The music of the film is composed by Gaurav Chatterji and Salvage Audio Collective with lyrics written by Sandeep Gaur and Charan.

Track listing
| No. | Title | Lyrics | Singer(s) | Length |
|---|---|---|---|---|
| 1. | "Thehar" | Sandeep Gaur | Shilpa Rao | 3:40 |
| 2. | "Thehar" (Male Version) | Sandeep Gaur | Gaurav Chatterji | 3:38 |
| 3. | "Raat" (Music by Salvage Audio Collective) | Charan | Vishwesh Krishnamoorthy | 2:13 |
| 4. | "Jalsa - Theme" | - | Instrumental | 1:48 |
| 5. | "Maya's Guilt" | - | Instrumental | 2:40 |
| 6. | "Ruksana's Pain" | - | Instrumental | 1:00 |
| 7. | "The Drive" | - | Instrumental | 1:40 |
| Total length: |  |  |  | 16:39 |

== Release ==
The film was premiered on Amazon Prime on 18 March 2022 coinciding with Holi.

== Reception ==
Jalsa received positive reviews from critics.

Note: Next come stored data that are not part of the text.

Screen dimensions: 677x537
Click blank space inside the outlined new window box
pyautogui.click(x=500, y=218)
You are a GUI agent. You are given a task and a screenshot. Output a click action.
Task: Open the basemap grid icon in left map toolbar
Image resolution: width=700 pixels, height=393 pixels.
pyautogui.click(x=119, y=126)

Renuka Vyavahare of The Times of India gave the film a rating of 4/5 and wrote, "Jalsa, a captivating drama with a complex moral center, keeps you on the edge of your seat for most part of the film. This one's a must watch, all the more for its terrific climax." Anna M. M. Vetticad of Firstpost gave the film a rating of 4/5 and wrote, "Half the battle for Jalsa was won when Vidya Balan and Shefali Shah were roped in to share screen space." Rohit Bhatnagar of The Free Press Journal gave the film a rating of 4/5 and wrote "This cat and mouse chase deals with thrill, strong emotions and the harsh realities of a newsroom." Devesh Sharma of Filmfare gave the film a rating of 4/5 and wrote, "Jalsa means celebration and the film truly is a celebration indeed of good filmmaking." Shubham Kulkarni of Koimoi gave the film a rating of 3.5/5 and wrote, "It is a filmmaker evolving and two of the most prolific actors exploring their craft and maybe surprising their own selves as well." Tushar Joshi of India Today gave the film a rating of 3.5/5 and wrote, "Jalsa is a celebration of two power house performers - Vidya Balan and Shefali Shah." Mayank Shekhar of Mid-Day gave the film a rating of 3.5/5.

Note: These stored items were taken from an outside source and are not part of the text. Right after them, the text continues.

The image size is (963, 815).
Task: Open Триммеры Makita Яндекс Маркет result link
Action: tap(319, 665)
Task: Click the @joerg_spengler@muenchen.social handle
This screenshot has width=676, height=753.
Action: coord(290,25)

Sanjana Jadhav of Pinkvilla gave the film a rating of 3.5/5 and wrote, "Jalsa is a must-watch thriller with top notch storytelling and enjoyable performances." Sukanya Verma of Rediff.com gave the film a rating of 3.5/5 and wrote, "Vidya Balan and Shefali Shah are powerhouse talents and are tailor-made for Jalsa's overwrought premise." Shilajit Mitra of Cinema Express gave the film a rating of 3.5/5. Saibal Chatterjee of NDTV gave the film a rating of 3/5 and wrote, "Discount the overreach and a flaw here and a blemish there and Jalsa works just fine not only because two wonderful actresses are at their very best." Stutee Ghosh of The Quint gavethefilm a rating of 3/5 and wrote, "'Jalsa' is a story of inner-conflict, motherhood, and class, portrayed brilliantly by its two lead protagonists." Suhasini Srihari of Deccan Herald gave the film a rating of 3/5 and wrote, "The film's narrative does not necessarily cut into the emotional veins of the audience, but allows them to participate in a dialogue of the inner conflicts and learn the difference between reality and truth." Shubhra Gupta of The Indian Express gave the film a rating of 2.5/5 and wrote, "Vidya Balan, Shefali Shah film has one of the most tightly executed beginnings, which develops the odd bump as the plot progresses, until it reaches a cathartic end." Taran Adarsh of Bollywood Hungama gave the film a rating of 2.5/5 and wrote, "JALSA boasts of fine performances by Vidya Balan and Shefali Shah with unexpected twists and turns."

Monika Rawal Kukreja of Hindustan Times stated, "Suresh Triveni's film stars Vidya Balan as a journalist and Shefali Shah has the caretaker of her son." Anuj Kumar of The Hindu stated, "Director Suresh Triveni delivers a casting coup of sorts with the fantastic ensemble of actors, while also charting a relatable and riveting tale on how a self-righteous approach crumbles under circumstances." Gautaman Bhaskaran of News18 stated, "Suresh Triveni's work, despite two good actresses in Vidya Balan and Shefali Shah, falls into the rut of wanting to fill the plate with too much with the result that none of it has any meat."